Theoretically, the campaign could have done the same sort of compiling before the Internet, with pen, paper, and calculators. It just would have taken several days--by which time their candidate would have been home eating cold soup.

Blagojevich also boosted turnout with what Giangreco calls "Web-based predictive dialing systems." On Election Day, campaign workers strapped on their headsets, logged into a Web-based voter database, and let the computer automatically dial the numbers of likely supporters who had missed voting in at least one recent election and might choose to sleep through this one, too--data that the campaign had methodically culled from public records and private contractors and entered into its online database. "Usually a volunteer on their own with a manual phone can make between 10 and 12 contacts an hour," says Giangreco. "With a Web-based predictive dialer, that almost doubles" The campaign's net-savvy approach paid off. Blagojevich eked out a 3-percentage-point victory.

In a way, what Blagojevich did mirrored the work of one of his Chicago predecessors, Richard J. Daley. The notorious mayor and his cronies won by organizing precinct captains to corral votes, while Daley maintained a giant stack of note cards in order to remember who supported him (and thus might deserve patronage jobs) and who did not. According to one biography of Daley, a ward committeeman once stormed out of a meeting with the words, "For God's sake, you wonder how he can run the city, keeping all that shit about how many jobs you've got in his head."
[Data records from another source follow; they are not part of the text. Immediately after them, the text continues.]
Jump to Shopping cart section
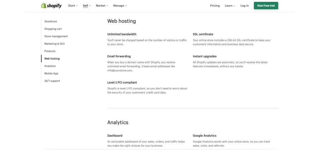320x150 pixels. click(53, 29)
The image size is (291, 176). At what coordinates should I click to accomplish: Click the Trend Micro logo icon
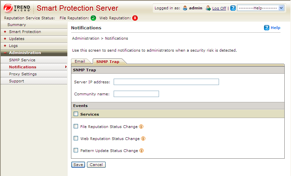[8, 8]
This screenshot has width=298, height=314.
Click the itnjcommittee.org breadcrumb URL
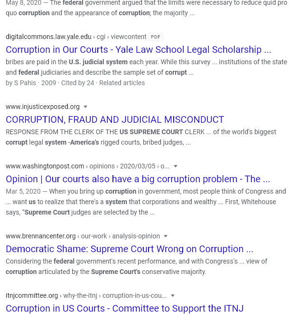click(x=86, y=295)
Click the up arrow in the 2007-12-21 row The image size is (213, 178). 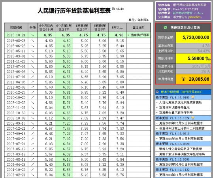pyautogui.click(x=32, y=129)
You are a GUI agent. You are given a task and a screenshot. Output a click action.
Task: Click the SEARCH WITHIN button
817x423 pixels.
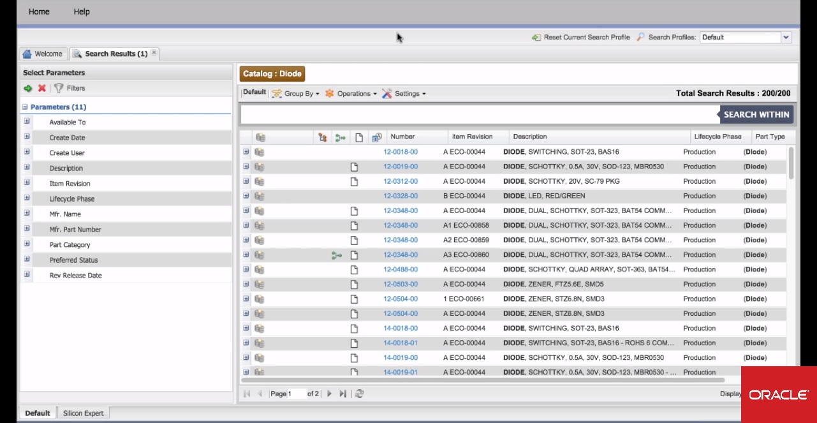pyautogui.click(x=756, y=115)
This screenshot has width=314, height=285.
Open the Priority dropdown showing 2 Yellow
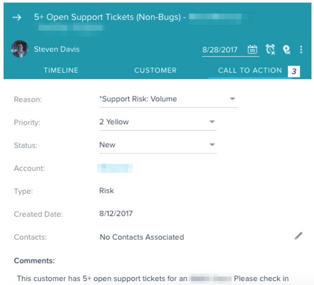pyautogui.click(x=212, y=122)
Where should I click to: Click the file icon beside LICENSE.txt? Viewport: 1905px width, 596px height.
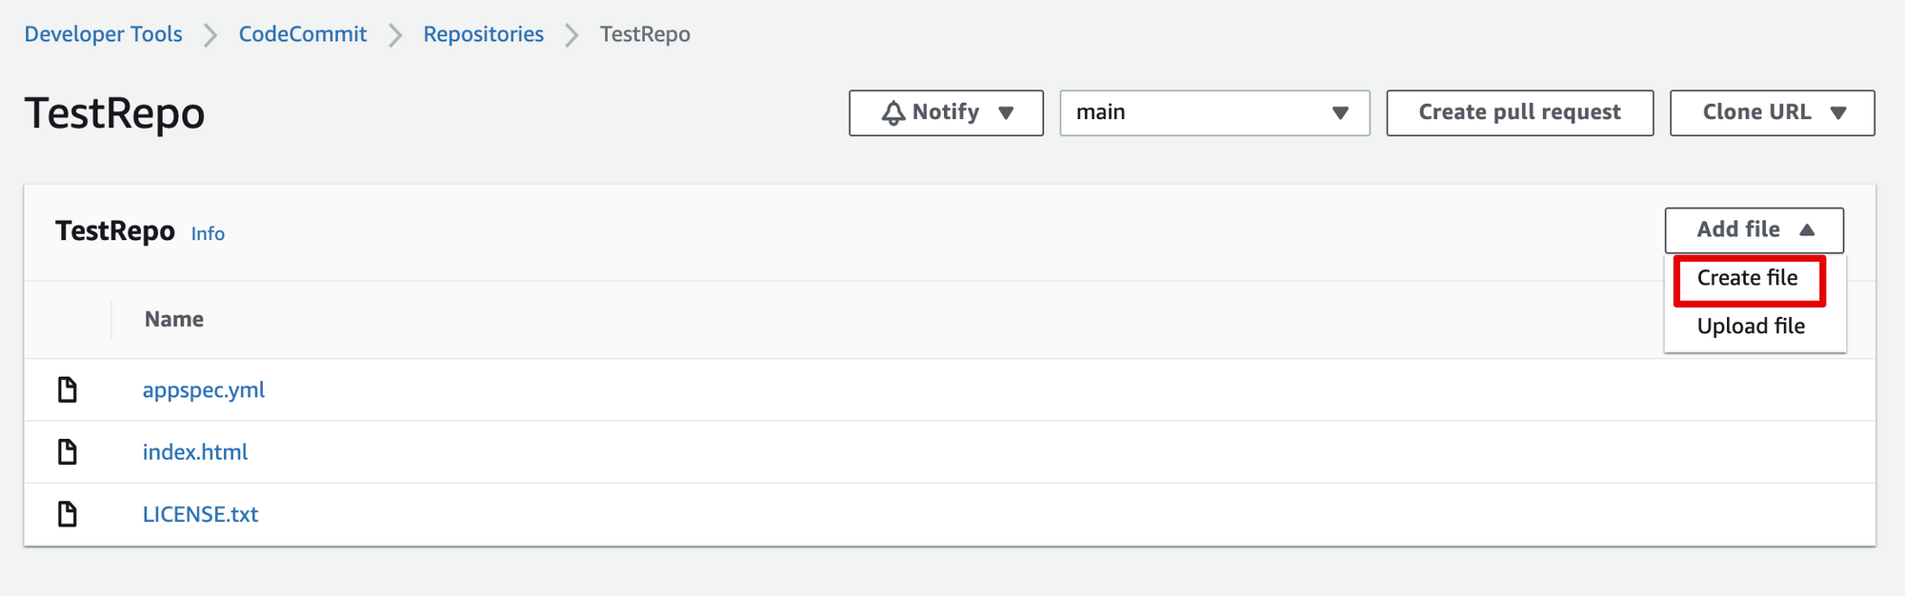pos(68,514)
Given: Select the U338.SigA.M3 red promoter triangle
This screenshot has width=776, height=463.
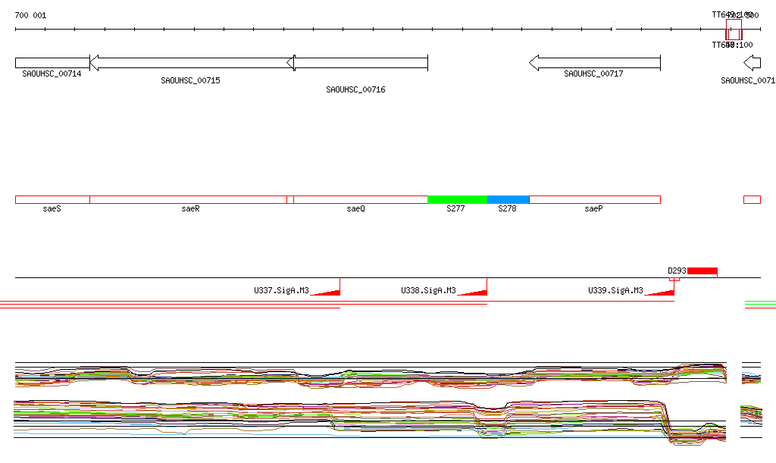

Though the patronage system is dead, today's smart candidates are rediscovering the art of voter contact. They've simply traded in notecards for giant Web-based databases, and swapped arm-twisting for hyperefficient, electronic back-office operations. For savvy candidates, the Internet has become the new political machine.

Promises, Promises

Until recently, the most notable thing about the Internet's much-heralded effect on politics has been its failure to live up to its billing. …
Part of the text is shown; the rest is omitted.